» **SUPPLIED PASSAGE**:
The academic center houses the school library and assembly room, the dining hall, a STEM center, and 12 classrooms. A long time partnership with the Yellow Barn Music School and Festival has added nine eco-friendly, cabin-like classroom spaces that Yellow Barn uses as rehearsal spaces during the summer and Greenwood uses as supplemental classrooms during the school year.

The gym, which includes an outdoor skate park and climbing wall, is used for physical education and large gatherings. The campus also includes an expanded woodshop and pottery studio and an administrative building.

==Sports and recreation==
A gym teacher and four coaches head a variety of seasonal sports and outdoor activities, including interscholastic soccer, basketball, and baseball as well as intramural track, rock climbing, outdoor leadership, orienteering, cross-country skiing and downhill skiing. A network of trails that wind through the 100 acre campus are used for hiking, mountain biking, and cross-country skiing. A 2 acre pond is available for science classes, fishing, and boating; and the campus has an outdoor skate/bike park and dirt jump area. The winter sports program includes a weekend trip to Mount Snow for downhill skiing, snowboarding and terrain park. Outdoor activities are emphasized, the gym facility was originally intended to be a covered basketball court for use during rainy days.

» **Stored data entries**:
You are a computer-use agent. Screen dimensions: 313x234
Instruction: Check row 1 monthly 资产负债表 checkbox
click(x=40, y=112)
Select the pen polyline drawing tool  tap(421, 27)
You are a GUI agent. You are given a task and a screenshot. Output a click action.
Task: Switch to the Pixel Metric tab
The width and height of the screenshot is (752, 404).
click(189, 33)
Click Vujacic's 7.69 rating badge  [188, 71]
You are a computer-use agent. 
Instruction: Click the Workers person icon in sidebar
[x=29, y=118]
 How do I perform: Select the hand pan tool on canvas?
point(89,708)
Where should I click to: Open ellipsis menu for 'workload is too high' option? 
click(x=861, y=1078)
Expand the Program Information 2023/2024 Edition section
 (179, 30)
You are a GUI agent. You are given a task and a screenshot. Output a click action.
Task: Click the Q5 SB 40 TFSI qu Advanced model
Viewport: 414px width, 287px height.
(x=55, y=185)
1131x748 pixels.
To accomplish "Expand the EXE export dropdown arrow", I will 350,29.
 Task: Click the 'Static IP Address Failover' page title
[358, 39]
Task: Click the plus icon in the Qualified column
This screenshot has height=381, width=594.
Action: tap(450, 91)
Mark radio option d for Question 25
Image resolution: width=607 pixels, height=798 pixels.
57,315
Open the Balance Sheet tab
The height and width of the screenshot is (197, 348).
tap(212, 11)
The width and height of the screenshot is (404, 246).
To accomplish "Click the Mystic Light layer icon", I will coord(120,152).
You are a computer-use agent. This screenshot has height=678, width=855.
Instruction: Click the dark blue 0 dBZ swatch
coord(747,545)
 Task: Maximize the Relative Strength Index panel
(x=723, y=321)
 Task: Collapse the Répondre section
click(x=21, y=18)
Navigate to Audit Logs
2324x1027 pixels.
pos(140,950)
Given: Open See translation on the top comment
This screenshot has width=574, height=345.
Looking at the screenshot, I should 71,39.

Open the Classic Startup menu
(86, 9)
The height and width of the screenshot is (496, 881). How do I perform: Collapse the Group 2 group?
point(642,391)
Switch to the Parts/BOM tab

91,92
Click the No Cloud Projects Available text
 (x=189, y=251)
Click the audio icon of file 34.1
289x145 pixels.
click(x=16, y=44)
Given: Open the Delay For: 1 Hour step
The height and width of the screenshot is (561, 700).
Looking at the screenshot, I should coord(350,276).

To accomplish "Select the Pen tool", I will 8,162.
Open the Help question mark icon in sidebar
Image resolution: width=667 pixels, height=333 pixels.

» **ASSIGNMENT 1**:
Answer these questions from the school campus passage, one per line:
(a) How many classrooms are in the academic center?
(b) How large is the pond on campus?
(c) Where does the winter sports program go on its weekend trip?
» **ASSIGNMENT 2**: Summarize the school campus passage in two sentences.
» **ASSIGNMENT 3**: Pick up the school campus passage after its final sentence and continue it.
The data above comes from a separate source.

» **EXERCISE RESPONSE 1**:
(a) 12
(b) 2 acres
(c) Mount Snow

» **EXERCISE RESPONSE 2**: The campus has an academic center with a library, dining hall, STEM center and 12 classrooms, plus nine cabin-like classrooms shared with the Yellow Barn Music School and Festival, a gym, a woodshop, a pottery studio and an administrative building. A gym teacher and four coaches lead interscholastic and intramural sports and outdoor activities, and these make use of campus trails, a 2 acre pond, a skate/bike park and a weekend ski trip to Mount Snow.

» **EXERCISE RESPONSE 3**:
==Vacation program==
The Greenwood School runs the CONNECT Program, a community service-learning program for boys with learning differences.

==National recognition==
The Greenwood School was featured on Public Television's National Education Report in 2007.

In February 2013, The Greenwood School announced that they were going to work together with Ken Burns on the documentary The Address. The film was aired on PBS in the spring of 2014.

The school also was known for hosting the first annual Learn The Address national competition in 2014, where students from chosen schools would compete while reciting The Gettysburg Address. The national competition ran until 2017 in which other schools have hosted it.